Regarding hailing services (taxi/ride-hailing), typically with higher unitary costs per km, we can observe that willingness to pay would be higher in a statistically significant way among users demanding higher supply (p-value = 0.027), increase of cleanliness and sanitising (p-value = 0.001), and a certification that only those non infected by COVID can use the service (p-value = 0.000). These results can be explained in the light of the central aspect: individuals with a higher purchasing power typically use ride-hailing services, therefore more open to paying more for certain services.

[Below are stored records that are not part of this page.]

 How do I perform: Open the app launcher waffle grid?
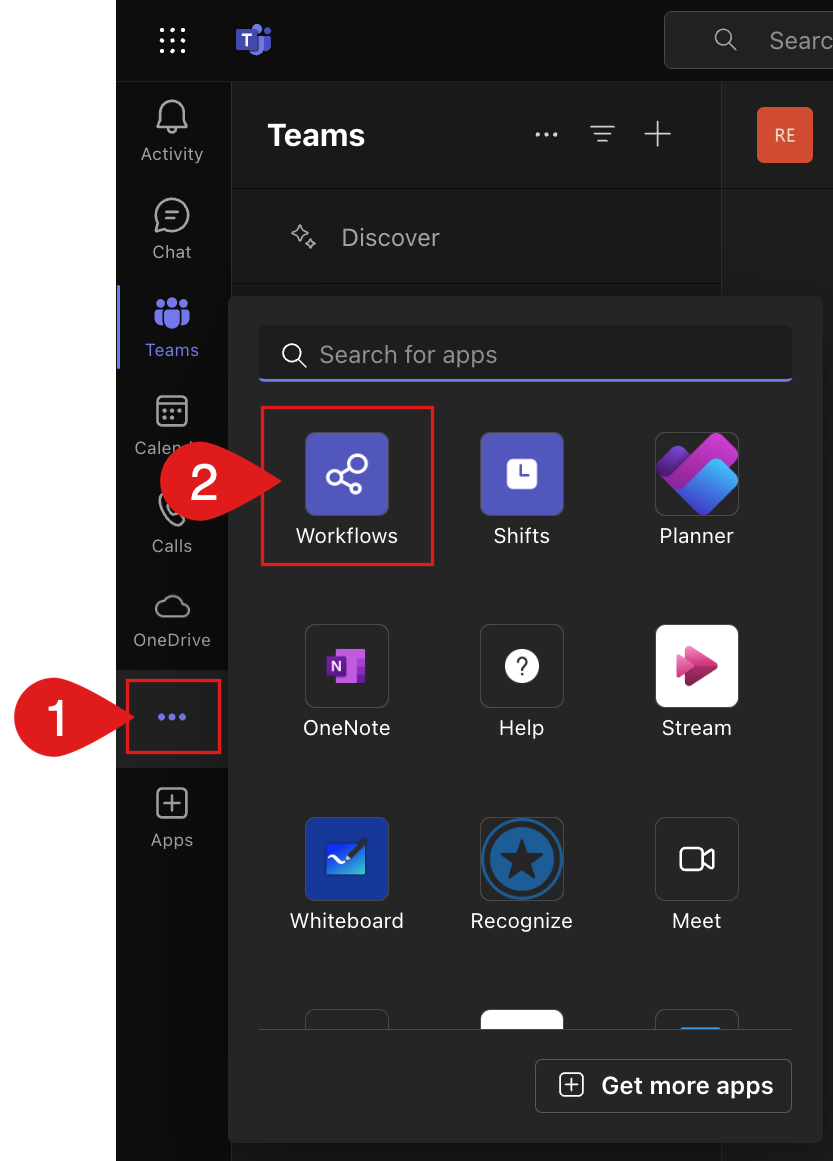click(172, 40)
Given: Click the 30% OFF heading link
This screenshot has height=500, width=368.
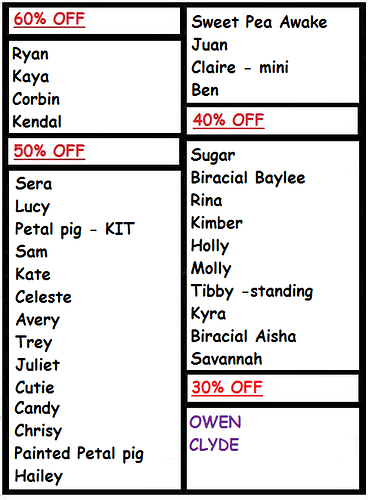Looking at the screenshot, I should [x=227, y=387].
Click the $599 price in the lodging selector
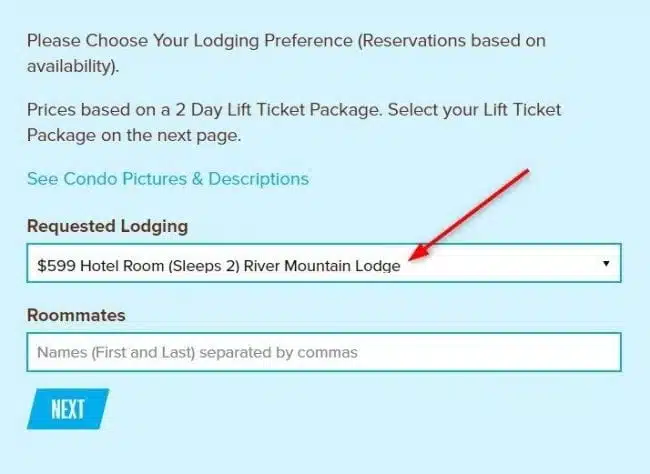 [55, 266]
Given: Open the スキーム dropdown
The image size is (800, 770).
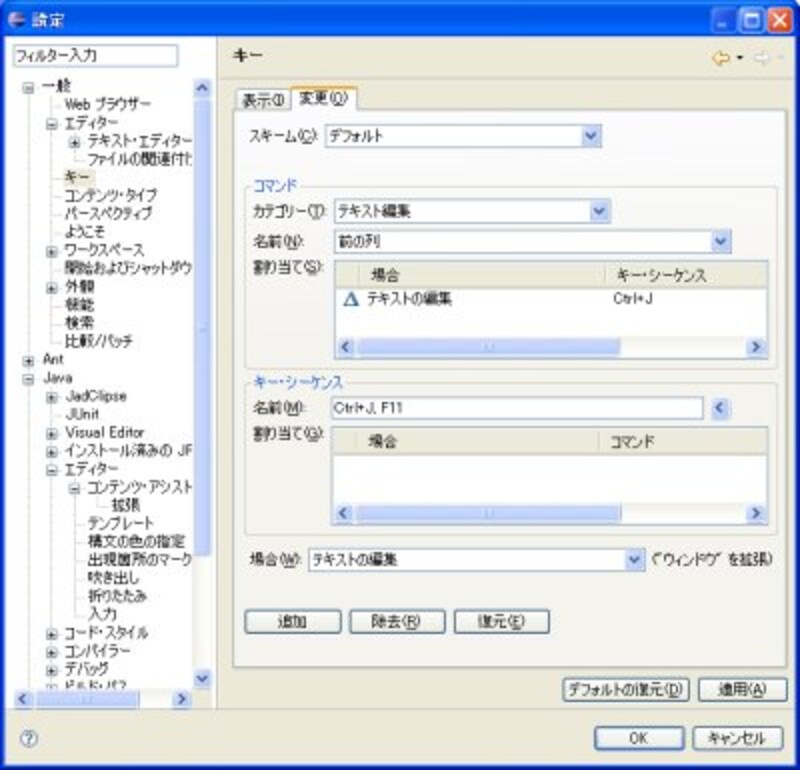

Similar to the findings on public transport, for bike-sharing/kick scooter-sharing we can observe (Table 4) that several measures could lead to a higher willingness-to-pay, namely: providing masks, gloves, and sanitiser gel (p-value = 0.035); certifying that no user within the same day was infected by COVID (p-value = 0.047); providing helmets with no contact with mouth, nose, and eyes (p-value = 0.076) or providing covers for handlebars and steering wheels (p-value = 0.000). Surprisingly, cleanliness and sanitising actions negatively influences the willingness to pay for these services. One may conclude that this type of measure is viewed by individuals as prerequisites for using a transport services in post-COVID-19 times, but not necessarily an element to lead to a higher willingness to pay, despite the greater costs it imposes on operators. Additionally, it seems that bike-sharing users demanding the improvement of bike infrastructure (e.g., extending current bike lanes) would be willing to pay more in a statistically significant way since this result is close to being statistically significant (p-value = 0.096).
Finally, modelling results for moped scooter-sharing present many similarities with car-sharing since almost no measure increases willingness-to-pay for these services. The only exception would be certifying that only individuals non infected by COVID-19 could use this service, but this result is not statistically significant (p-value = 0.110). Thus we can again conclude that, despite the higher costs that sanitising measures impose on operators, they are not valued by users of moped scooter-sharing in such a way to result in a higher willingness to pay. On the contrary, are seen as prerequisites for using the service.

4 Conclusions

Because of the COVID-19 pandemic, governments had to deploy severe measures to contain the virus spread. In the case of Spain, the almost three-month lockdown reduced most of the economic activities to a halt. After this situation, with the new normality, economic activities have not recovered the performance of pre-COVID-19 situation: some people have lost their jobs, others are teleworking, studying from home, among others. In this way, people’s mobility has changed, both in the frequency of travel and trip purposes.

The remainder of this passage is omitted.